ASUNCION – The Paraguayan women’s affairs ministry presented on Monday the National Equality Plan, which aims to achieve “real equality” between men and women by 2030.
Even after the implementation of three previous gender-equality initiatives, “gaps persist,” Minister Nilda Romero said during an event at an Asuncion hotel with President Mario Abdo Benitez and first lady Silvana Lopez in attendance.
“We are in a position to aspire to more,” she said, adding that the plan, which outlines objectives and methods for implementing public policies for the next five years, aims to “eliminate obstacles.”
The initiative calls for eliminating discrimination against women, as well as establishing mechanisms that favor equal access and the “permanence” of women in positions of “decision-making in all branches of government.”
Romero also pointed out that the proposal seeks to “create conditions” that allow “the economic empowerment and autonomy of women,” and to ensure women’s access to the courts.
The National Plan includes specific projects for economic empowerment of indigenous women and mandates creation of a body to monitor gender violence, “to achieve greater effectiveness in prevention and punishment” of offenders.

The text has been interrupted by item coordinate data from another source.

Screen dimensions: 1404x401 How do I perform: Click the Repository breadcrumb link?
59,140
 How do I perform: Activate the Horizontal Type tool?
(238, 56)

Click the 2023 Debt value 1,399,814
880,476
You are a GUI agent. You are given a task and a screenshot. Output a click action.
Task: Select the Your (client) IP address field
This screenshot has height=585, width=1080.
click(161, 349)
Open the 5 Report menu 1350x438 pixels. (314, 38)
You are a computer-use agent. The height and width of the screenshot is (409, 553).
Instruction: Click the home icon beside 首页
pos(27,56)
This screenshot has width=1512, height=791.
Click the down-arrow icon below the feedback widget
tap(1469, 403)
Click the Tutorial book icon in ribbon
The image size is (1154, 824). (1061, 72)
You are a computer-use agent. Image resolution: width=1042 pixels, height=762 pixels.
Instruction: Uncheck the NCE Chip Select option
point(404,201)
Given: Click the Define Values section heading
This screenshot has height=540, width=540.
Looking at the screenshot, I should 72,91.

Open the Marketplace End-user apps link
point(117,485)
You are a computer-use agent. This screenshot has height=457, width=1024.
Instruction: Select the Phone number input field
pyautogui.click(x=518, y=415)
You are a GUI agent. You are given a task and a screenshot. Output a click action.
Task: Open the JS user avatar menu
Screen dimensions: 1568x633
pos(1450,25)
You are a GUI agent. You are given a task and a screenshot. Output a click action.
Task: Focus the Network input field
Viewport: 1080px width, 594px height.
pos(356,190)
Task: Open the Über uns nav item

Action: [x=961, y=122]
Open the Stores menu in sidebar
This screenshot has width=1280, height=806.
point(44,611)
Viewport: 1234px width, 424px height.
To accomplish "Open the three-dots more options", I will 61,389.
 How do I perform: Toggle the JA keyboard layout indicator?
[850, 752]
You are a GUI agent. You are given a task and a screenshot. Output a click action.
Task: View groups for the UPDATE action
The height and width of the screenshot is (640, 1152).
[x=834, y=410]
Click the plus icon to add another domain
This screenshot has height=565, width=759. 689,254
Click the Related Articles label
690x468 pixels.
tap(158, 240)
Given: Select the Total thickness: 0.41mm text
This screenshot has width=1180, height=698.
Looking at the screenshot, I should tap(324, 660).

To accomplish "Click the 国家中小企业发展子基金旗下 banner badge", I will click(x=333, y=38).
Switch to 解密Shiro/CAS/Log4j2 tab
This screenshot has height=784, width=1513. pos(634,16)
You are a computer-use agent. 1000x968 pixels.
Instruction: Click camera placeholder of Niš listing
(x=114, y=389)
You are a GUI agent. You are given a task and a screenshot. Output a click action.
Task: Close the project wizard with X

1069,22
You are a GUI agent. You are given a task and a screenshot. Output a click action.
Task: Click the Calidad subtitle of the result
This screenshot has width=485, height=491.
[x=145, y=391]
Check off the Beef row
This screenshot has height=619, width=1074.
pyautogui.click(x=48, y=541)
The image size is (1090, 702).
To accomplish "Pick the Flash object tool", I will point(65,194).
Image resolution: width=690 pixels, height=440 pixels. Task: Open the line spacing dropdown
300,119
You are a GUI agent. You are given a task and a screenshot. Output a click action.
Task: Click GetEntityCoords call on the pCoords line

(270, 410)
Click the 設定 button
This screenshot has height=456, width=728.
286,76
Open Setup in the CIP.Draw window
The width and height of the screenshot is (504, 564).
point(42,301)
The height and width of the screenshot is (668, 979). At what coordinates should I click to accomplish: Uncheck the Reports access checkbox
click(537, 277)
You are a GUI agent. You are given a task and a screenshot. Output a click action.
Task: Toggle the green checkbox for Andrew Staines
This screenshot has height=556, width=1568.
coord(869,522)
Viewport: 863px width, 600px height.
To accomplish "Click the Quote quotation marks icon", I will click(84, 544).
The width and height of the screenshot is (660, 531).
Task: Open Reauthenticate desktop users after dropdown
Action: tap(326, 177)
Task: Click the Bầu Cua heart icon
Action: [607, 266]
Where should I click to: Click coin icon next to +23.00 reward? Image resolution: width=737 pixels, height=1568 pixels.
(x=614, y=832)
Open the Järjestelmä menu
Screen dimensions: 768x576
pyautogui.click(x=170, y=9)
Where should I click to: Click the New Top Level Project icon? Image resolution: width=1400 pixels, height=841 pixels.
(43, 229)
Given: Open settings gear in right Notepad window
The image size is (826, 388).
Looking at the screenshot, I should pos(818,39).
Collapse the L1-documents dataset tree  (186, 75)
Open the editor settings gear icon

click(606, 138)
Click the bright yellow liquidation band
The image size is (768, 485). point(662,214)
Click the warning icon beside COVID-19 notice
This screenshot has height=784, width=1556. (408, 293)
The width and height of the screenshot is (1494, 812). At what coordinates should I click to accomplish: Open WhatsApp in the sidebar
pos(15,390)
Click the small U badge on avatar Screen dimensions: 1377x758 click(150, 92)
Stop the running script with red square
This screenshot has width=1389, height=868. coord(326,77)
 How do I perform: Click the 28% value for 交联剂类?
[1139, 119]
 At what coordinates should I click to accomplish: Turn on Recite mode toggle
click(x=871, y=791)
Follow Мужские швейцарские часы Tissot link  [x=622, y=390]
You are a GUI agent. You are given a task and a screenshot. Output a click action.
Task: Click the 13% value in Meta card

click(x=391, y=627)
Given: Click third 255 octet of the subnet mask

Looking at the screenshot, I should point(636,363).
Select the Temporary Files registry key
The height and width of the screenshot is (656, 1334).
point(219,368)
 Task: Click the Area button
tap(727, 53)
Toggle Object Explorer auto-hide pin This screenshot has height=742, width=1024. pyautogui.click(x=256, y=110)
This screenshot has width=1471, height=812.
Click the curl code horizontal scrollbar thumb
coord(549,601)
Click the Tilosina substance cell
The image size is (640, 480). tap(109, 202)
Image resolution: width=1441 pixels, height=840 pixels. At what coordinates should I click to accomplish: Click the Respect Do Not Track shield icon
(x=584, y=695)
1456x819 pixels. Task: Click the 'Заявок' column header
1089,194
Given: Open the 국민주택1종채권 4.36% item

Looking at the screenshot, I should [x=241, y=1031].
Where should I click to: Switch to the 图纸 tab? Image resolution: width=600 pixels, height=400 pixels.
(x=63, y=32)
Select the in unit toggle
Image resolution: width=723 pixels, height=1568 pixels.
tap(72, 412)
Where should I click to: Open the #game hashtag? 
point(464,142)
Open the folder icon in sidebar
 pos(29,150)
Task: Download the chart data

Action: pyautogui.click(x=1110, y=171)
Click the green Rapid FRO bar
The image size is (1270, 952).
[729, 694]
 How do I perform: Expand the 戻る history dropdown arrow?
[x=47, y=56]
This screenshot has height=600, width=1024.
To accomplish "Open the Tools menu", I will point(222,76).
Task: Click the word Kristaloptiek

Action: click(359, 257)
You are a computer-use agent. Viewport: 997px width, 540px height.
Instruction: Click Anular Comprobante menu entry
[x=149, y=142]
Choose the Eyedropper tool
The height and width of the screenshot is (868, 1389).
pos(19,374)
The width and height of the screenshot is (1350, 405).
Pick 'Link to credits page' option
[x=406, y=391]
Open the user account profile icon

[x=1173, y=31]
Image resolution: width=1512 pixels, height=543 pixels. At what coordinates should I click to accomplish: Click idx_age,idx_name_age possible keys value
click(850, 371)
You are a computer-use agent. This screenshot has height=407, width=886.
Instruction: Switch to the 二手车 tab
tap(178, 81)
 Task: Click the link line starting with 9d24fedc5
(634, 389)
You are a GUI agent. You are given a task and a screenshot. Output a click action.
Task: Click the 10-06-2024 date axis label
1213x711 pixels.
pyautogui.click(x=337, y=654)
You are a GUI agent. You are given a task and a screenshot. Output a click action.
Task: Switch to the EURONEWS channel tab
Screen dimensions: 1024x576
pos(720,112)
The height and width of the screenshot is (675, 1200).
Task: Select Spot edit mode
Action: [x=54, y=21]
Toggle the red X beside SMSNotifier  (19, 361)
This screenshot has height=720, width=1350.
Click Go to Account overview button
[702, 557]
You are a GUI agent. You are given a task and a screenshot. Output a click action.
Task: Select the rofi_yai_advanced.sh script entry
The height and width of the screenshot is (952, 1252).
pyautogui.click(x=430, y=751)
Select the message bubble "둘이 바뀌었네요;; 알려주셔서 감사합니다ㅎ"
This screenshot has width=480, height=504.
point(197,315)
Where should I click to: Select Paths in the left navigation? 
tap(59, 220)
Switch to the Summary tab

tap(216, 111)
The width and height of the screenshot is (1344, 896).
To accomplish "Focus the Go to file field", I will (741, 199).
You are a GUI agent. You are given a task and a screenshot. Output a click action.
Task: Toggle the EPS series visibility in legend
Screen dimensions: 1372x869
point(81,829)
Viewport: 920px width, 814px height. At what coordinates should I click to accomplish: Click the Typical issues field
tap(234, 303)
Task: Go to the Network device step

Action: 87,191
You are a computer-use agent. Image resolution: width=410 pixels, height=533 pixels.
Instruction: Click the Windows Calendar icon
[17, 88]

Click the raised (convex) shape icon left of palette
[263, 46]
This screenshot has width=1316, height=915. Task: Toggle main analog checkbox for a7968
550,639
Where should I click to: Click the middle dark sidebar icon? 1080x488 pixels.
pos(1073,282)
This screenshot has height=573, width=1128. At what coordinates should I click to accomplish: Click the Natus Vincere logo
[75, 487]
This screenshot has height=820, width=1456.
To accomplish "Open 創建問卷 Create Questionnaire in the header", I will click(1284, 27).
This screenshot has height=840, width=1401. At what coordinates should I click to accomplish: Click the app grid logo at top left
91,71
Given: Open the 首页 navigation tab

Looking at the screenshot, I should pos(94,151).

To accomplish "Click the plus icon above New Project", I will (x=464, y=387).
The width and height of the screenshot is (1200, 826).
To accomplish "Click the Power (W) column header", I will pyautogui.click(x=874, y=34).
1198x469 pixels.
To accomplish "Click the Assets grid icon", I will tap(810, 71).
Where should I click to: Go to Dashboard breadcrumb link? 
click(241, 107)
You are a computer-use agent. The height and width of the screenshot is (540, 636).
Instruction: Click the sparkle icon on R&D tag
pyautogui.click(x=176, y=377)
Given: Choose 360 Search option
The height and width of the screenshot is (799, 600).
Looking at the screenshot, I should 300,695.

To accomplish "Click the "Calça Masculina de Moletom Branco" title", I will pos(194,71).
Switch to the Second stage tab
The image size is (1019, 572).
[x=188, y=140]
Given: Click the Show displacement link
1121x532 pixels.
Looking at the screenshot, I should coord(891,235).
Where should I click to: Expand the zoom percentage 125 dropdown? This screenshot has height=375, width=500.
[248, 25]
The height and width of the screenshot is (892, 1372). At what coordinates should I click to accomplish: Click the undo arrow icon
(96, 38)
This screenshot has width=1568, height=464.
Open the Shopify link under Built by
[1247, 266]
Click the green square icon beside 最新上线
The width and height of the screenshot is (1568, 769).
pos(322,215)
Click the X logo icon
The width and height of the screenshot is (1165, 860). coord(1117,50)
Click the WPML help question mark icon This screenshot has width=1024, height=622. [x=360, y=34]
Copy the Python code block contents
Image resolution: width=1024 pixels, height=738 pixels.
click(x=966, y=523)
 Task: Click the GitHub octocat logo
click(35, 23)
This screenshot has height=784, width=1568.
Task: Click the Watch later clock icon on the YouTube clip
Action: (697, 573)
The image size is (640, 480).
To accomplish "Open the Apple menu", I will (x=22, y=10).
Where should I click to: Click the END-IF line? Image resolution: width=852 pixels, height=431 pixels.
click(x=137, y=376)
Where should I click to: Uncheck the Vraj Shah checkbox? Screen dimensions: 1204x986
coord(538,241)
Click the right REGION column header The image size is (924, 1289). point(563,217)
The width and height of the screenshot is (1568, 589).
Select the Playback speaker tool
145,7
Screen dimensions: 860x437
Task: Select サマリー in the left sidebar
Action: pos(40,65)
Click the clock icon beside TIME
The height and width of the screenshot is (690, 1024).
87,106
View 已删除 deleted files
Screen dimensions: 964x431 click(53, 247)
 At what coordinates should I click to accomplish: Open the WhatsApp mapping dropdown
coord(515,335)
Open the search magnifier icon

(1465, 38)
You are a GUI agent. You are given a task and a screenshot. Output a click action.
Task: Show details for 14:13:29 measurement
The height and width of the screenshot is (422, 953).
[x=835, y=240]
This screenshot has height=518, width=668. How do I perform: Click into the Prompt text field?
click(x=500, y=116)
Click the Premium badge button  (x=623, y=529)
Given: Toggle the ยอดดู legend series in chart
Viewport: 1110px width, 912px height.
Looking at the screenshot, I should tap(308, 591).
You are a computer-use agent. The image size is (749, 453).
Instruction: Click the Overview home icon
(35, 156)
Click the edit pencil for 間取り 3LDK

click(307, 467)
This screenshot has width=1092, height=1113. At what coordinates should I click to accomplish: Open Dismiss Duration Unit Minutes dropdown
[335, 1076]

On hand for the presentation was the UN Women representative in Paraguay, Florence Raes, said the plan constitutes a tool to undertake a public policy that is “not only ambitious but also very practical” because it “identifies the obstacles in each area.”
The plan’s objectives are also consistent with the United Nations’ Agenda 2030 and the Sustainable Development Goals, Raes said.
Romero said that reducing inequality between men and women will be a “state policy” involving all public institutions, a point emphasized by the presence of the president in the presentation of the initiative, as well as numerous other senior officials and the Asuncion diplomatic corps.
The event paid tribute the Paraguayan women, embodied for the occasion by the reigning Miss Paraguay – Veronica Viveros – dressed in traditional 19th-century garb in recognition of the “women who rebuilt the country” after the 1864-1870 War of the Triple Alliance.
That conflict, the bloodiest between states in the history of South America, wiped out nearly 70 percent of the adult men in Paraguay.